The lack of empathy for the pain of others is not at all insignificant; while it seems that my study has thus far been treated as a mere trifle among some members of the academy, there are obvious and well-known historical accounts of apathy leading to subjugation and mistreatment. In particular, consider the bases for slavery and the treatment of slaves in the U.S. The idea of seeing one's slaves as akin to one's animals merely draws from the same argument that neither people of color nor animals are capable of feeling pain. In this belief, comes the implication that neither has a soul. I often draw upon the arguments of Descartes in a harsh refute of the still popular French philosopher, for his essay "L'homme" was not only the basis for the mind/soul (espirit) - body distinction, but also vivisection (surgical experimentation on live and historically not sedated or numbed animals).

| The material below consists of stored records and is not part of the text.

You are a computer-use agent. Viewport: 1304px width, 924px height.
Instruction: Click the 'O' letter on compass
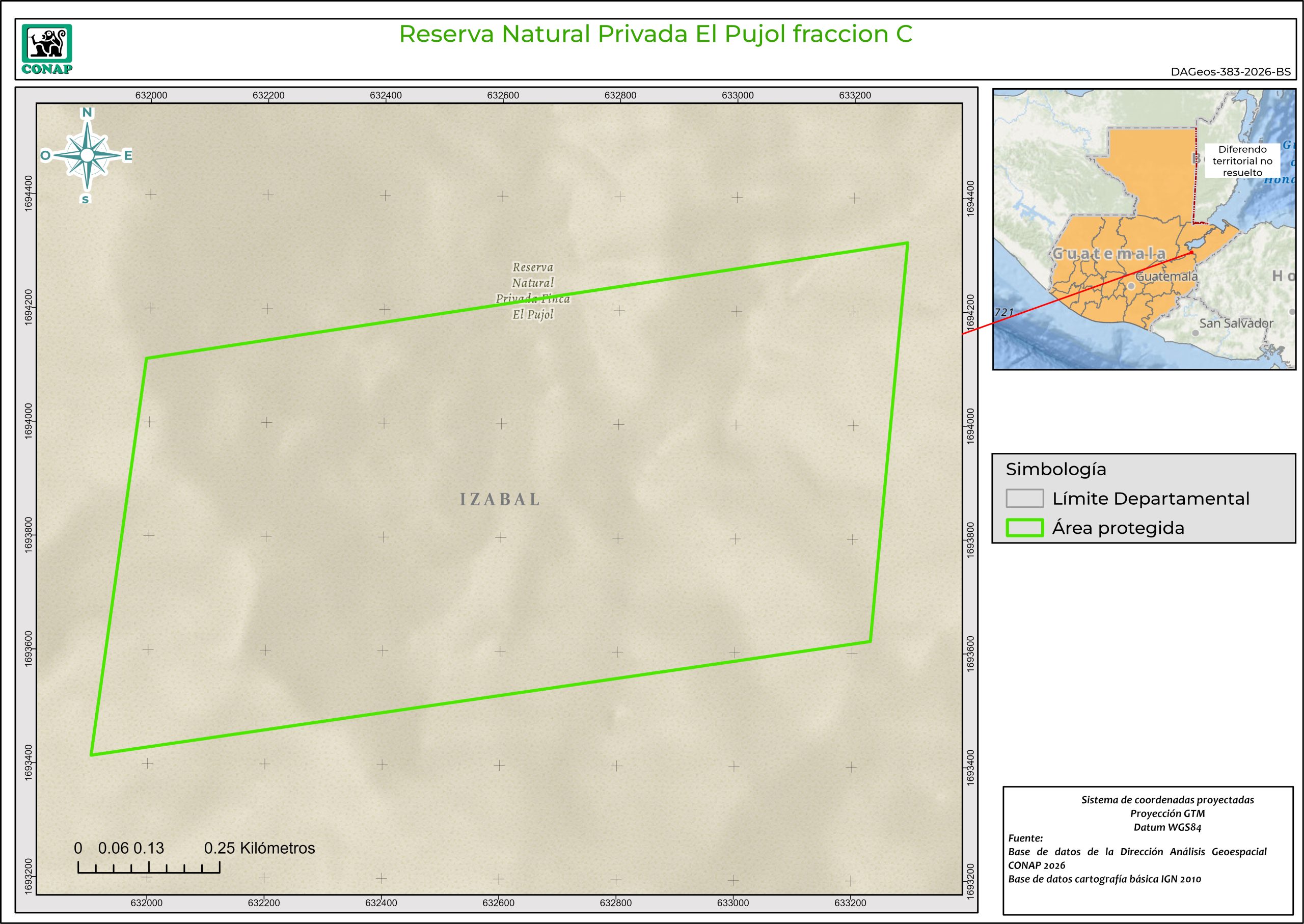coord(45,155)
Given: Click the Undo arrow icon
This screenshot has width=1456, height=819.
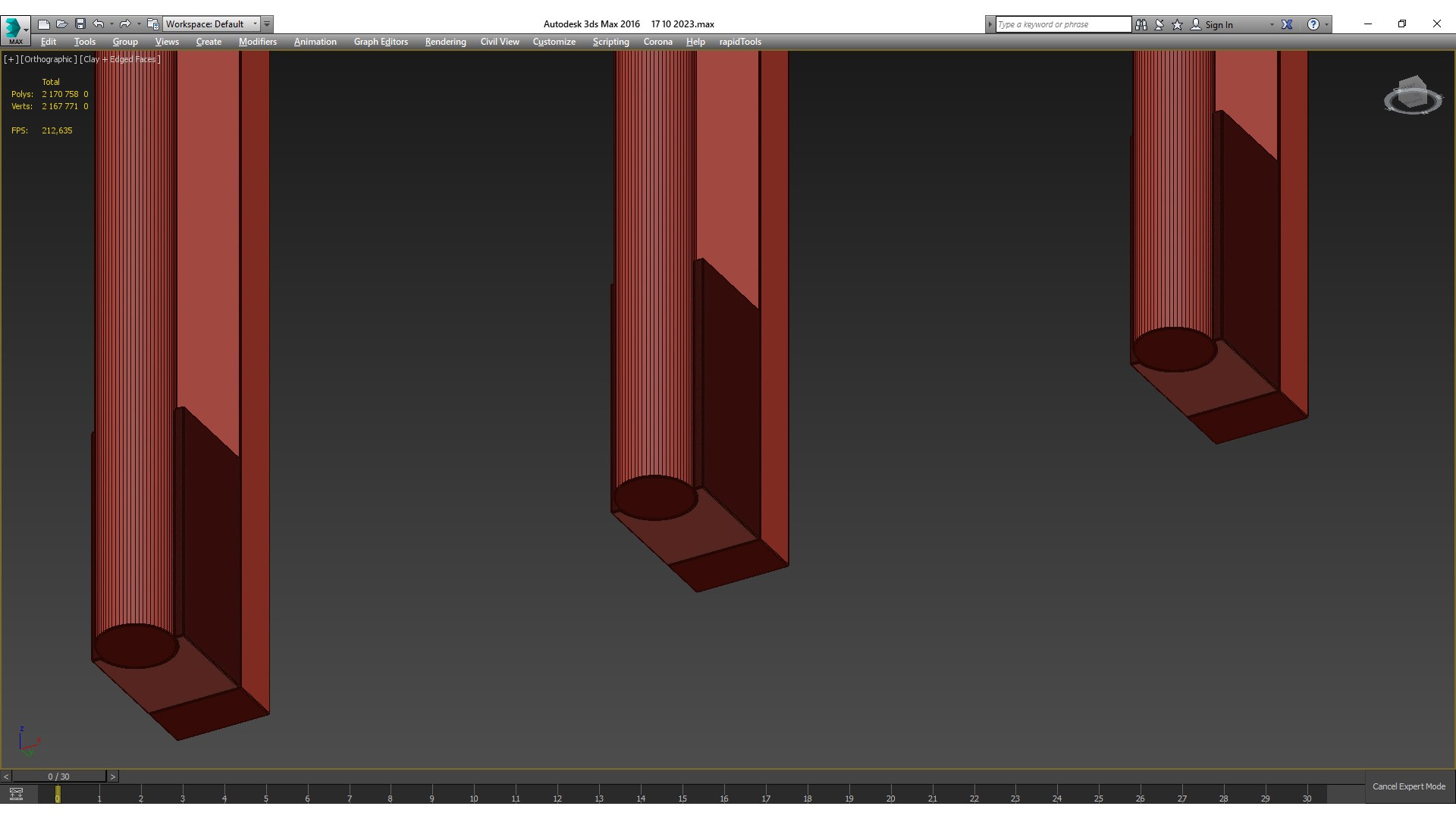Looking at the screenshot, I should (x=99, y=24).
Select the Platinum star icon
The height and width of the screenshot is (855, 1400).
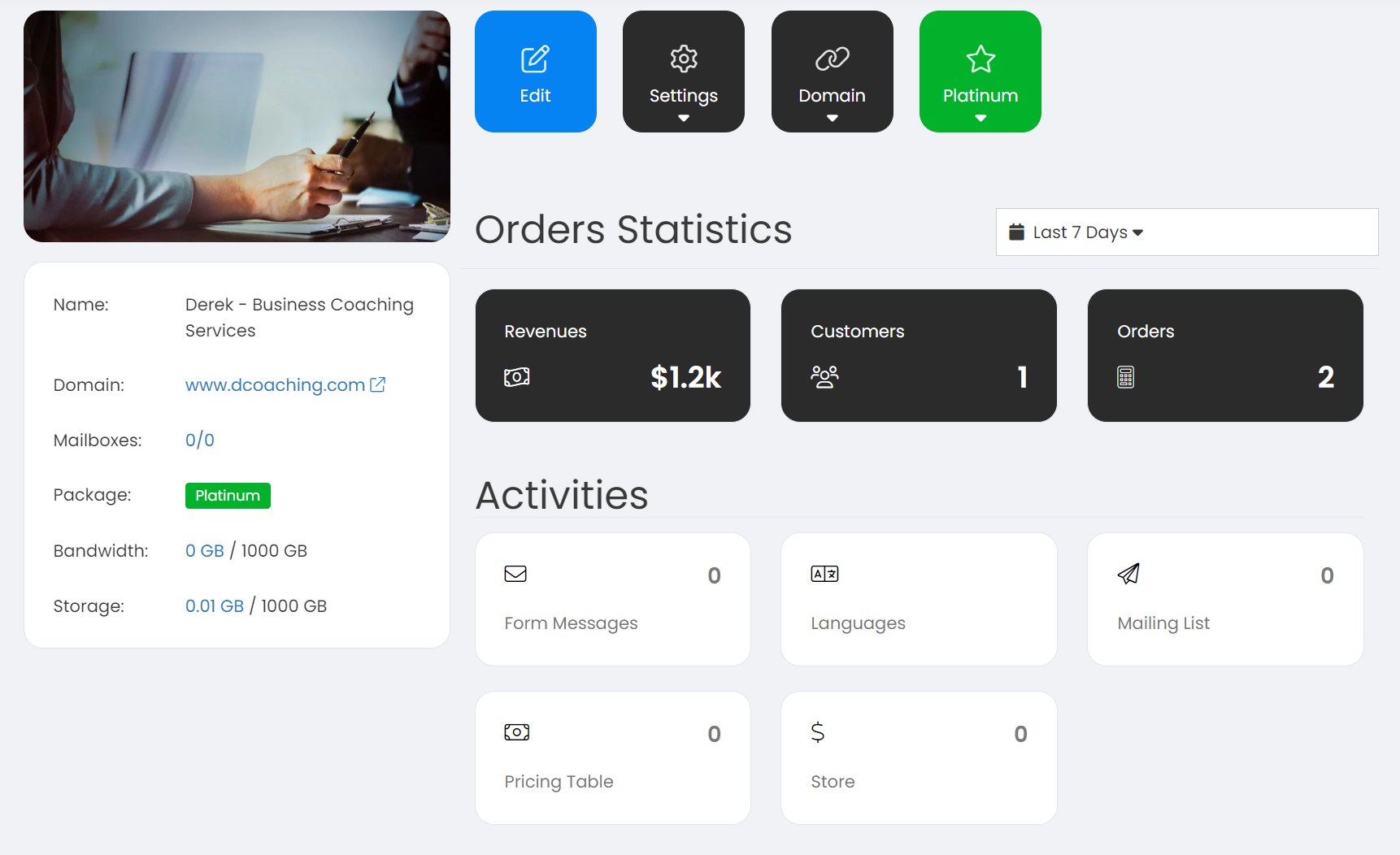coord(980,58)

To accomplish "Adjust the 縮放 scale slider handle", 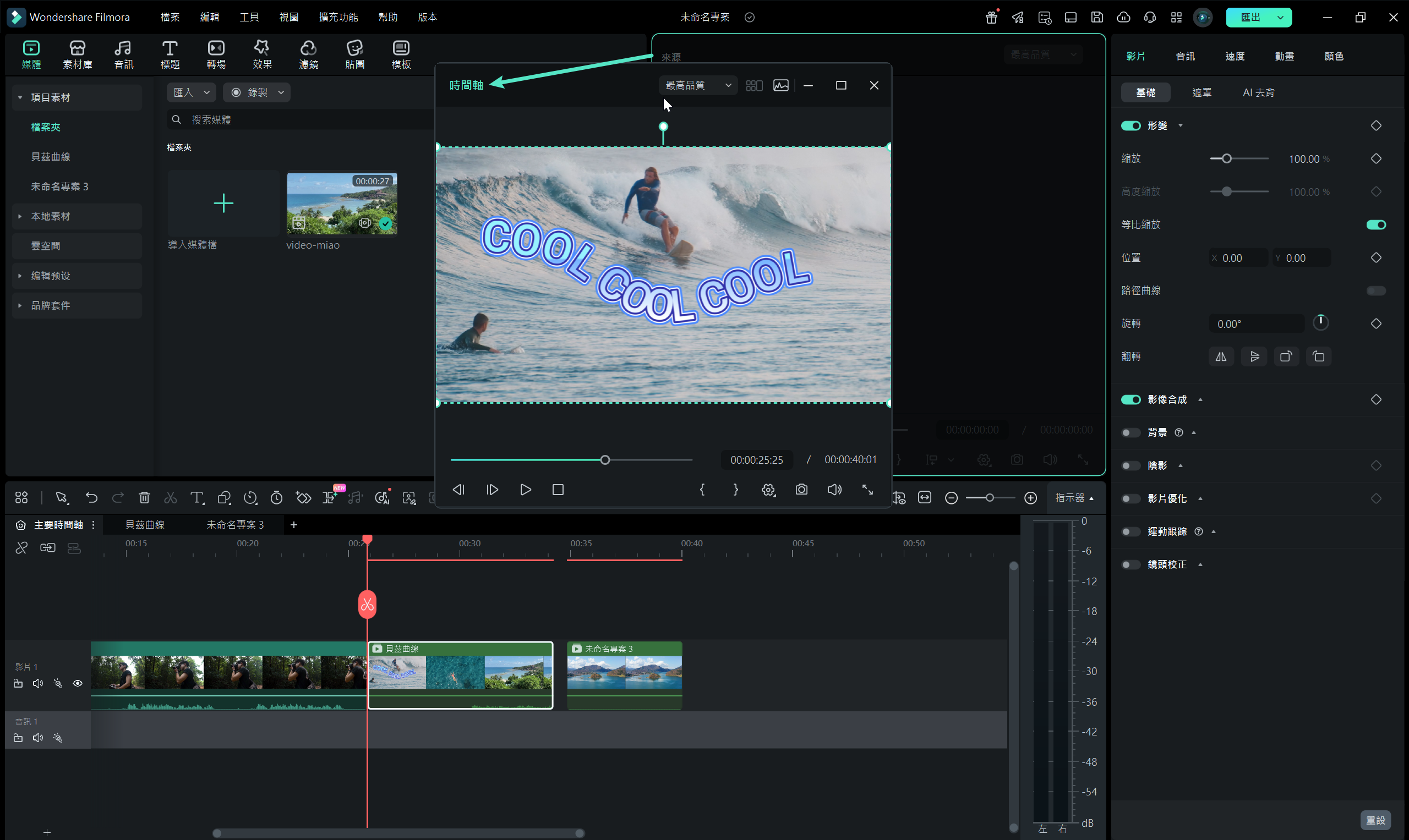I will tap(1227, 158).
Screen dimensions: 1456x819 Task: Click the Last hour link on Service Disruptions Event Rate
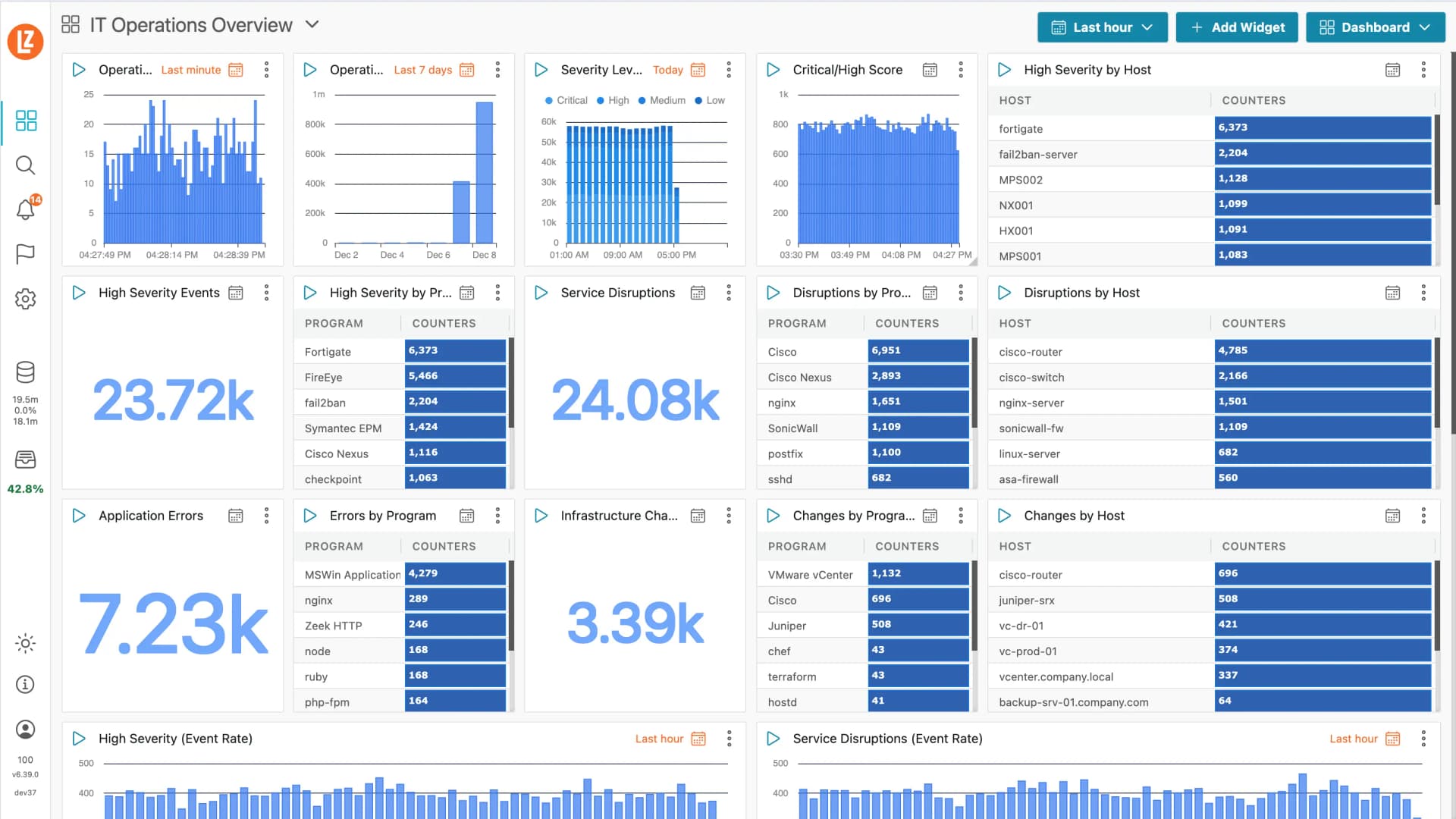1353,739
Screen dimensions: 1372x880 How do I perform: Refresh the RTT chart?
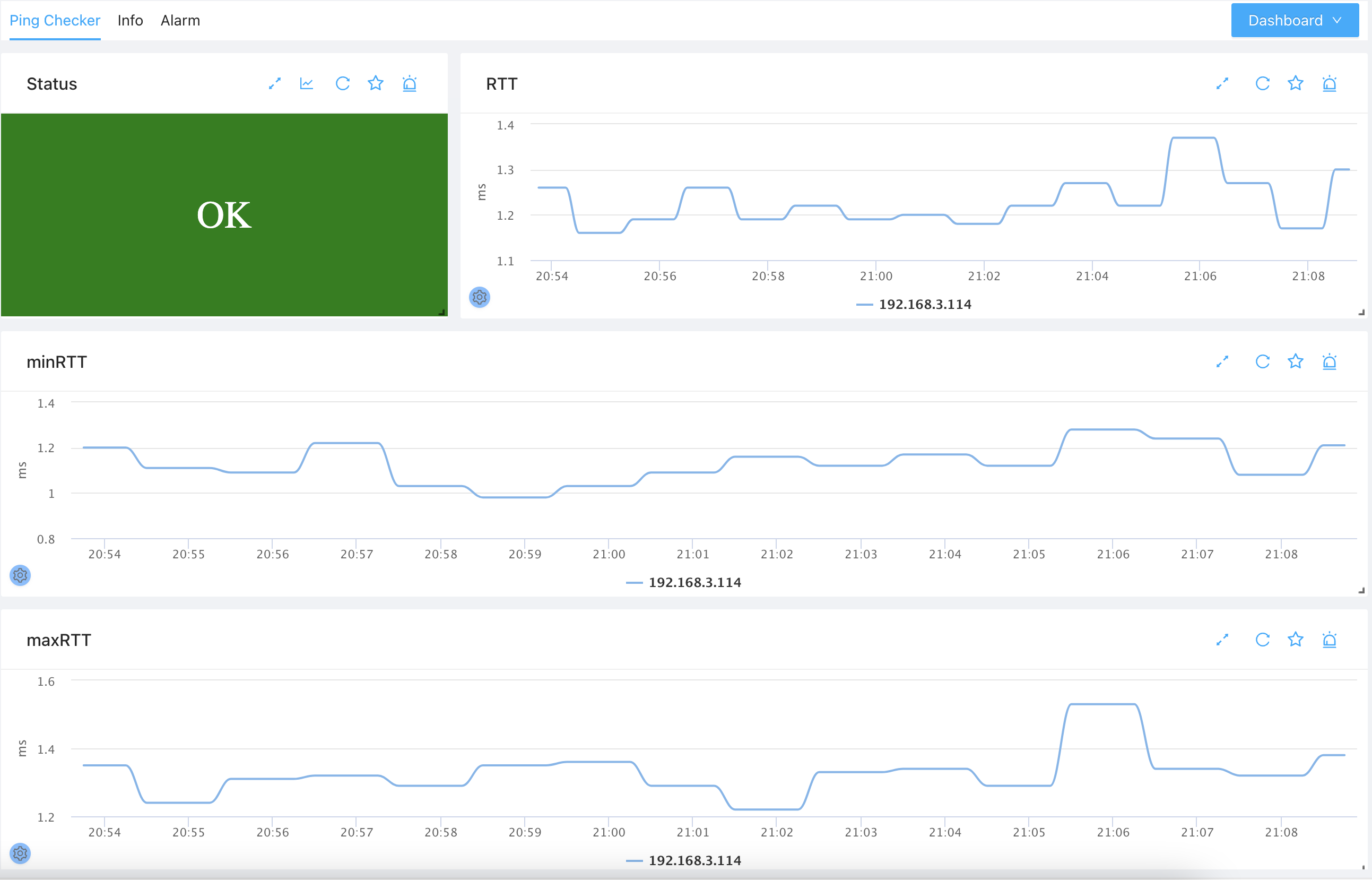coord(1262,84)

Descartes most famous cogito ergo sum in Discourse on Method includes a similarly worded concept:
From this I knew that I was a substance the whole essence or nature of which is simply to think, and which, in order to exist, has no need of any place nor depends on any material thing. Thus this “I,” that is to say, the soul through which I am what I am, is entirely distinct from the body and is even easier to know than the body, and even if there were no body at all, it would not cease to be what it is (19).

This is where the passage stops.